Finally, the Respondent requests that we reconsider the remedy in this case. The Respondent argues that the remedy should be applied prospectively rather than retroactively because the issue of whether the Respondent's "NEES bargaining unit employees were precluded as a matter of law from grieving adverse actions under the NGP was not resolved until the issuance of the Authority's decision in the instant case." Id. at 12-13. The Respondent also argues that there is no basis for making access to its administrative appeals procedures retroactive because the right of NEES employees in this case "to appeal adverse actions under the [A]gency procedure was only established in the instant case" and "does not derive from any contractual provision[.]" Id. at 13. Further, the Respondent contends that a prospective remedy would "relieve[] the [A]gency" of having to retroactively deny NEES employees' access to the negotiated grievance procedure for contesting adverse actions by "invalidat[ing] past decisions of arbitrators" rendered pursuant to the negotiated grievance procedure. Id. Moreover, in view of "the potential number of appeals which may result from the Authority's decision," the Respondent requests that the Order in this case be stayed pending our ruling on this motion. Id. at 14.

IV. Positions of the Union and the General Counsel

A. Union

The Union supports the Respondent's motion to the extent that the motion requests reconsideration of our finding that NEES employees of the Panama Canal Commission may not appeal adverse actions through the negotiated grievance procedure. The Union opposes the Respondent's motion in all other respects. The Union also opposes the Respondent's request for a stay.
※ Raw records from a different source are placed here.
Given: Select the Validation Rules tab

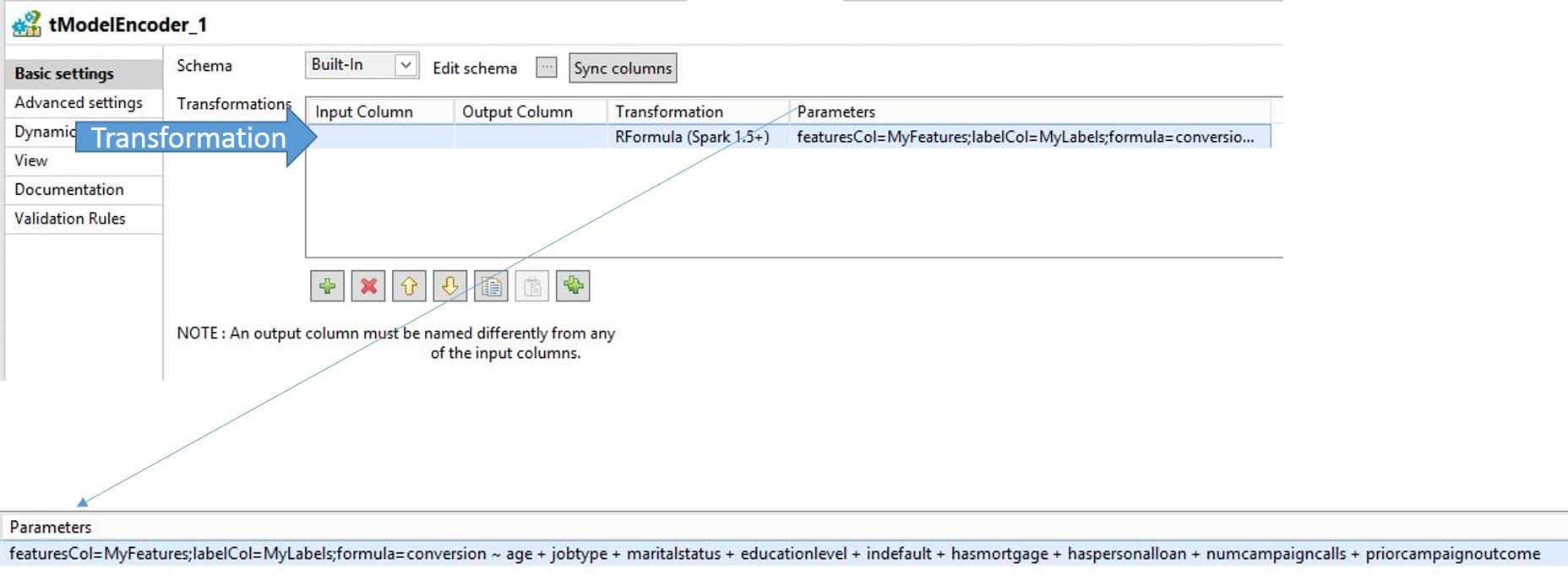Looking at the screenshot, I should point(70,219).
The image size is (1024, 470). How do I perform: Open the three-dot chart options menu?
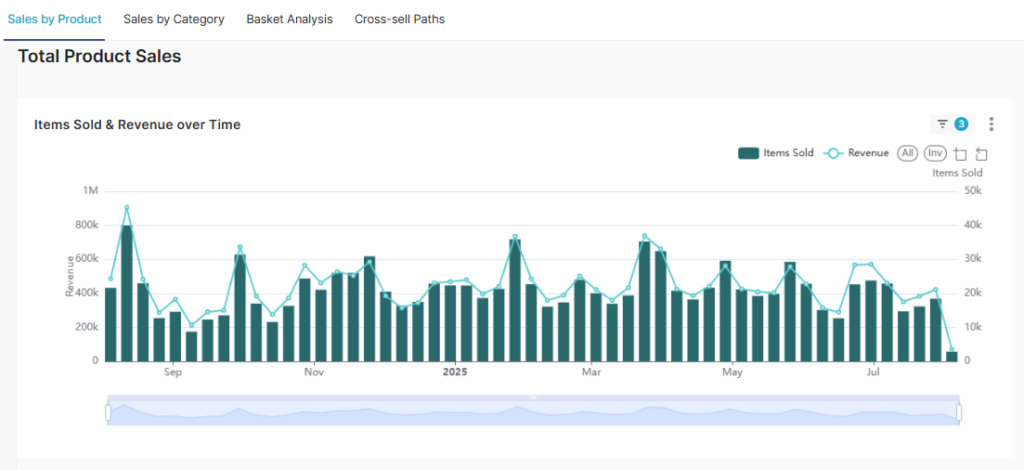coord(991,124)
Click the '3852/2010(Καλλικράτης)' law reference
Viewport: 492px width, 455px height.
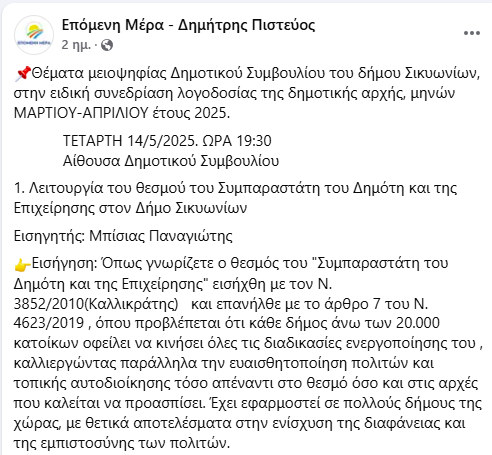coord(96,304)
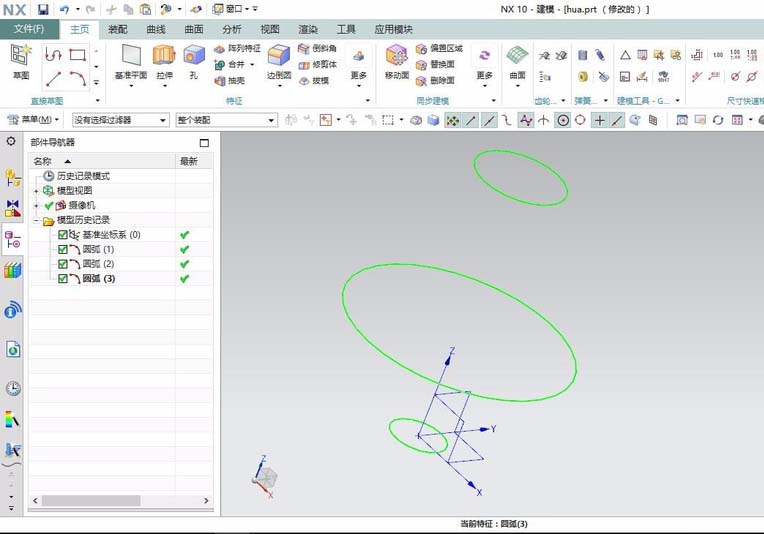Toggle the 圆弧 (1) feature checkbox
The image size is (764, 534).
(x=62, y=249)
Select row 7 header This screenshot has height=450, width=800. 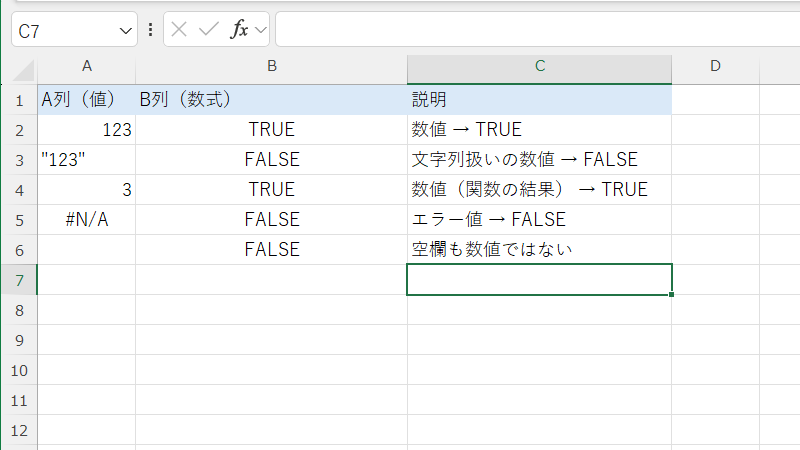click(x=18, y=280)
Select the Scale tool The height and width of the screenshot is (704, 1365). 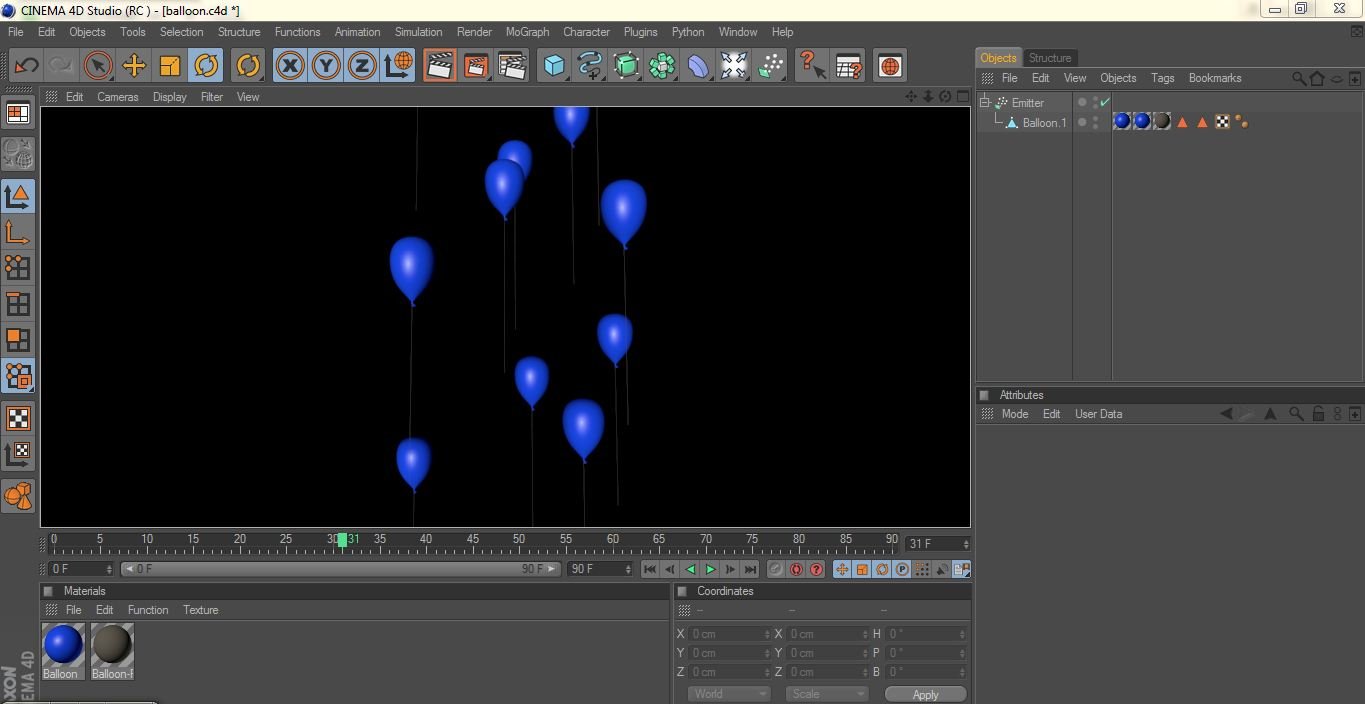pyautogui.click(x=169, y=65)
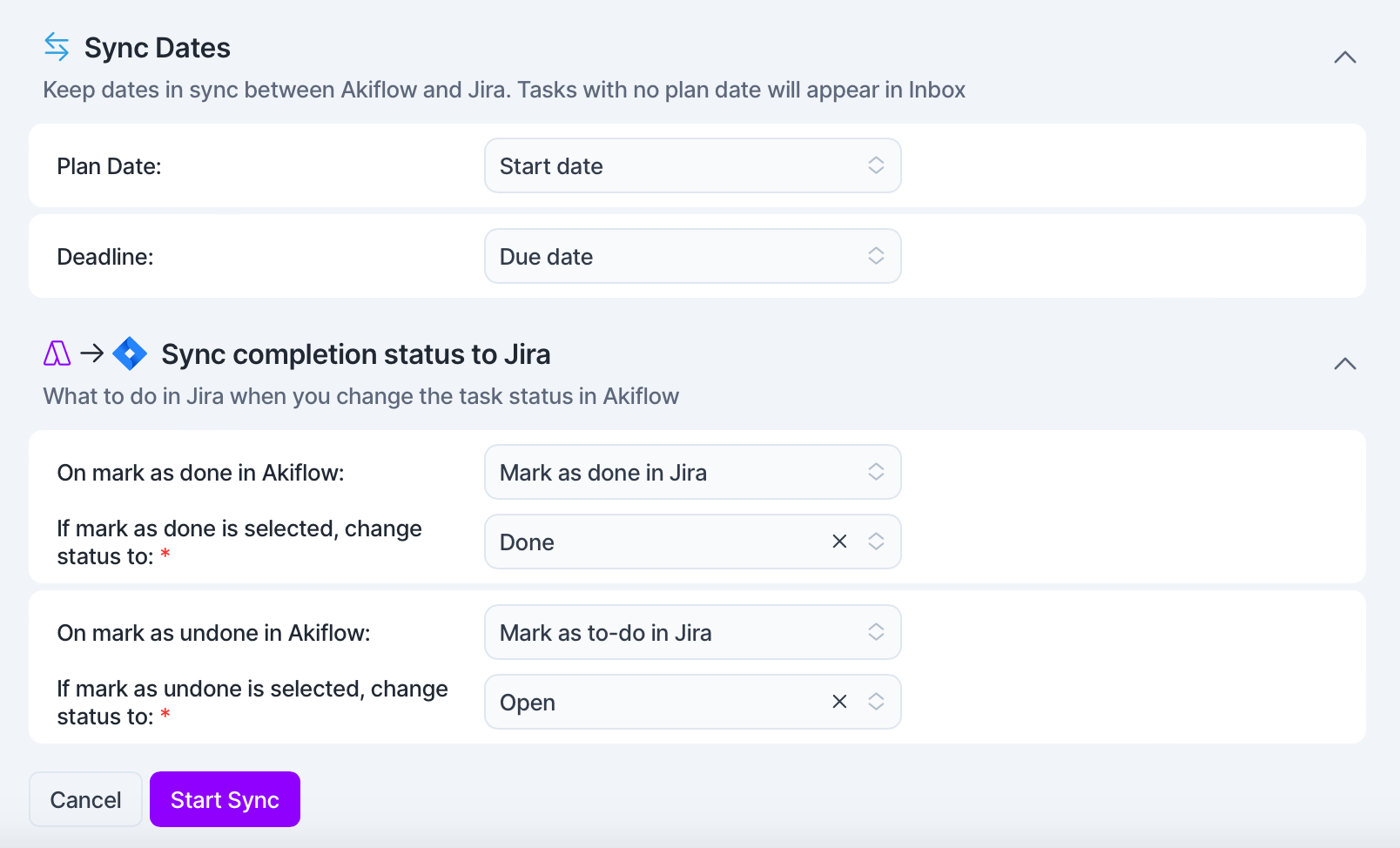Click the Jira diamond logo icon

(x=130, y=353)
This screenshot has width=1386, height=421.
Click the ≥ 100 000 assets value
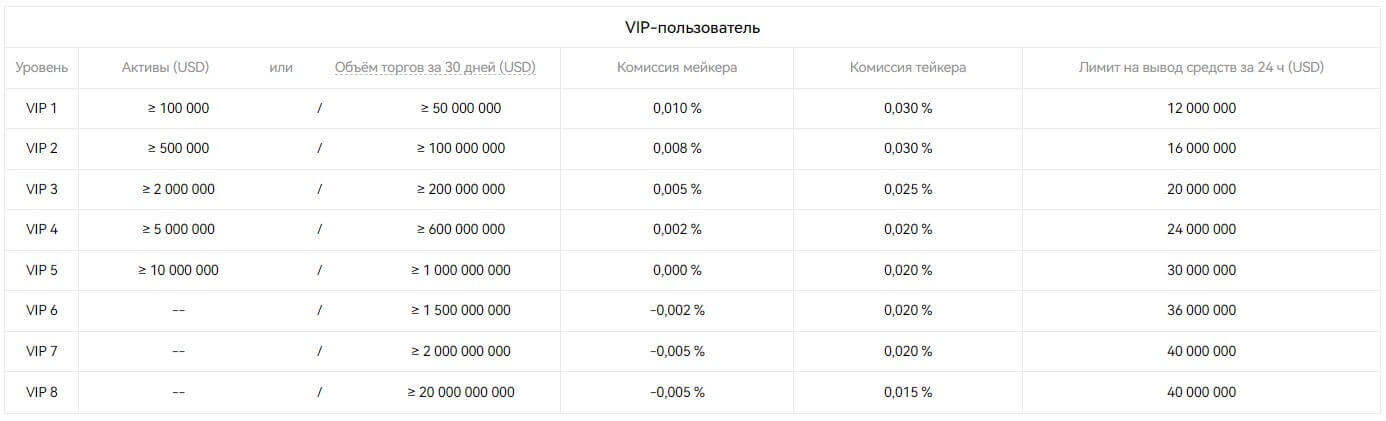tap(179, 108)
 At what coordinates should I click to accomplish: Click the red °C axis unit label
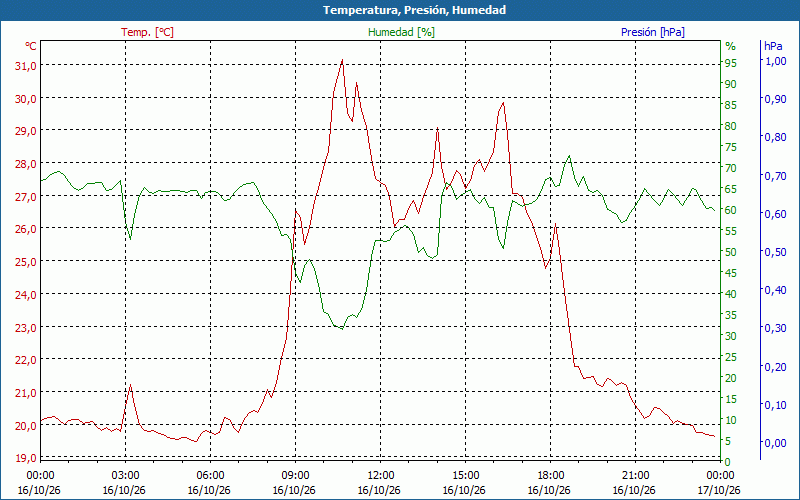31,46
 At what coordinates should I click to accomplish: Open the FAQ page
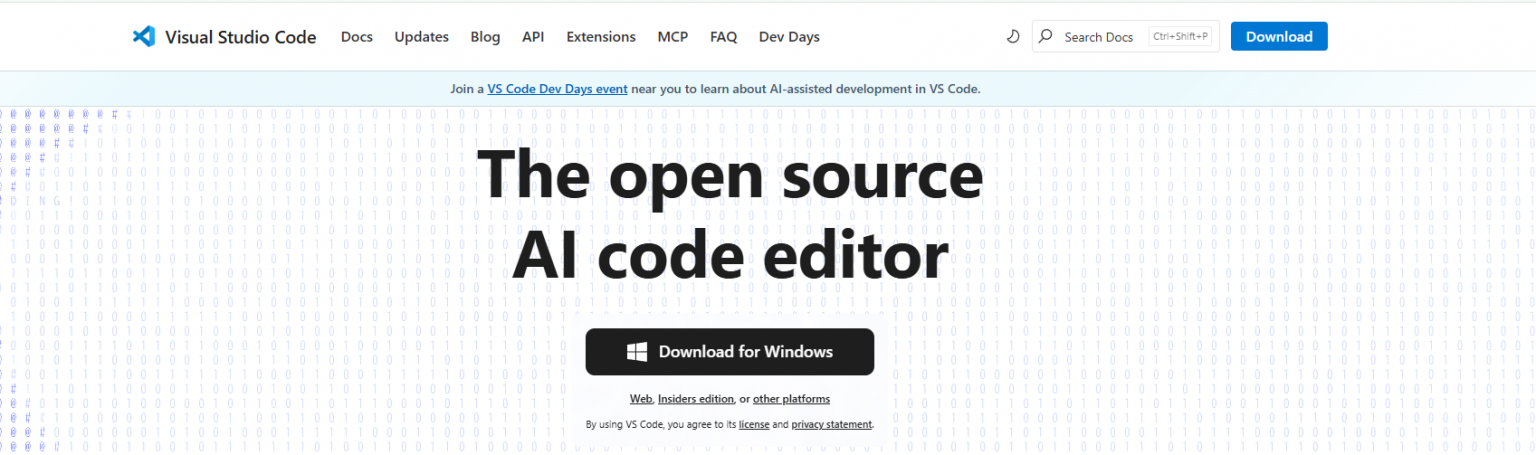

The Union argues that there is no basis for the Respondent's claim that the parties did not negotiate a contractual right of access to the Respondent's administrative appeals procedures. The Union asserts that the "clear terms" of the disputed portions of the provisions indicate that "Commission employees have a contractual guarantee of access to the administrative appeals procedure." Union's Response at 5. The Union further asserts that the Respondent's Director of Industrial Relations "acknowledged this guarantee in his two letters . . . repudiating the disputed [portions of the] contractual provisions." Id. The Union notes the Respondent's reference to exhibits attached to the Respondent's motion and contends that "these exhibits are not part of the record of [this] case." Id. at n.3. The Union claims that if the exhibits "prove anything at all, it is that the parties did, indeed, negotiate the issue of access [to] the administrative appeals procedure." Id. at 5 (emphasis in original).

Further, the Union disputes the Respondent's contention that NEES employees who cannot appeal adverse actions through the negotiated grievance procedure must also be barred from using the administrative appeals procedures. The Union also disputes the Respondent's contention that the parties, consistent with section 7121(a)(1) of the Statute, could not have negotiated an independent contractual right of access to the administrative appeals procedures by NEES employees. According to the Union, the administrative appeals procedures constitute appellate procedures within the meaning of section 7121(e)(1) of the Statute and, therefore, "it is entirely proper for Commission employees to be accorded a contractual right to appeal their adverse actions through . . . the administrative procedure." Id. at 7.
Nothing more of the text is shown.